As the minutes passed, the castle grew gradually closer. It was rather small, at least compared to Hogwarts, but nearly fantastically tall, scraping its towers at the grey clouds. James noticed that just as in the dream-visions, the castle was perched on the ledge of the far cliff, jutting partly over it in complete defiance of gravity. Perhaps magic held it in place or perhaps it was simply balanced there by habit. Either way, it was very disconcerting to look at. James felt that the mere weight of his gaze might be enough to send the structure collapsing backwards into the waiting waves below.
"What's that?" Izzy asked suddenly, stopping and pointing. James turned and saw an object protruding from the grass some distance away, in the shadow of a low outcropping of boulders. Silently, the troop angled toward the object, cautious but curious.
James was the first to reach it. He peered at it, trying to make sense of the shape of it. It was quite large, but low and streamlined, comprised of wood and metal and draped with tangles of thin, silky rope. It lay tilted onto its side, nearly buried in the grass.
"It looks like a boat," Ralph suggested uncertainly. "But how could it have gotten up here?"

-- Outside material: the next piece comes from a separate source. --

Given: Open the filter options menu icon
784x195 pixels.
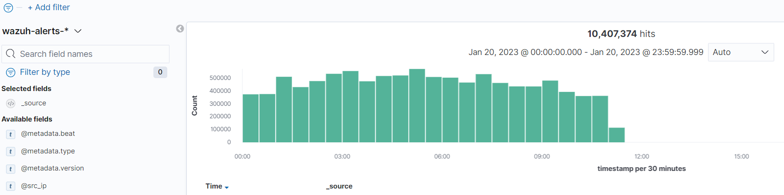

"It's not a boat," Zane called from some distance away. "Look at the hill next to it. See all that old fabric?"
James looked. Next to the boat-shape was a pool of wrinkled blue fabric, faded almost white. It clung to the rocky hill like a skin, poked through in a thousand places with tufts of grass.
"It was an airship," Lucy said, her voice filled with awe. "Someone came here by air. A long time ago, by the look of it. Maybe decades ago."

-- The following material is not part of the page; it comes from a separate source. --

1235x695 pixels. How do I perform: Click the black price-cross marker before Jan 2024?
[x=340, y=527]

"Maybe even centuries," Petra added. "There's no way to know for sure. There're no bugs here. Nothing to rot the cloth or wood, nothing to corrode the metal. It looks almost like the day it landed except that the balloon is flat and destroyed by the grass that poked up through it."
"Travelers from one of the other island dimensions, you think?" James asked, approaching the wooden hull and peering in. The inside was nearly empty save for a few seats and a large rudder handle which protruded crookedly from the rear.